» Required action: As soon as the line containing "Given: Expand the General section header link" appears, start repeating lines exactly and continue to the end of the entries; please skip pictures.

*** Begin section ***

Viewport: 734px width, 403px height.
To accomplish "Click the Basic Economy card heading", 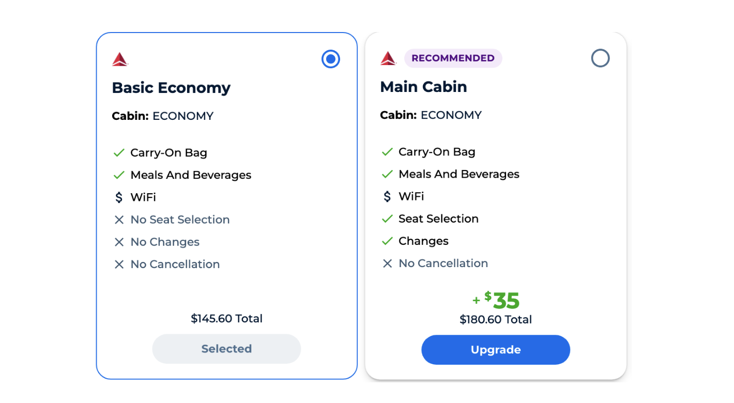I will tap(171, 87).
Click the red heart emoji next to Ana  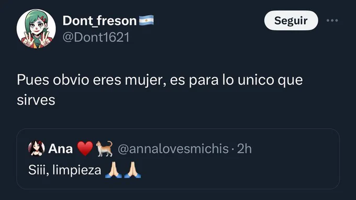85,149
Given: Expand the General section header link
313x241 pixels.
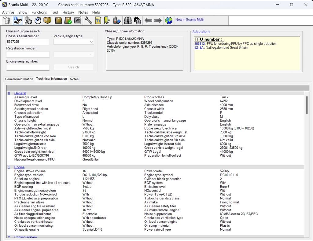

*** End section ***

» Response below:
Given: Expand the General section header link
313x241 pixels.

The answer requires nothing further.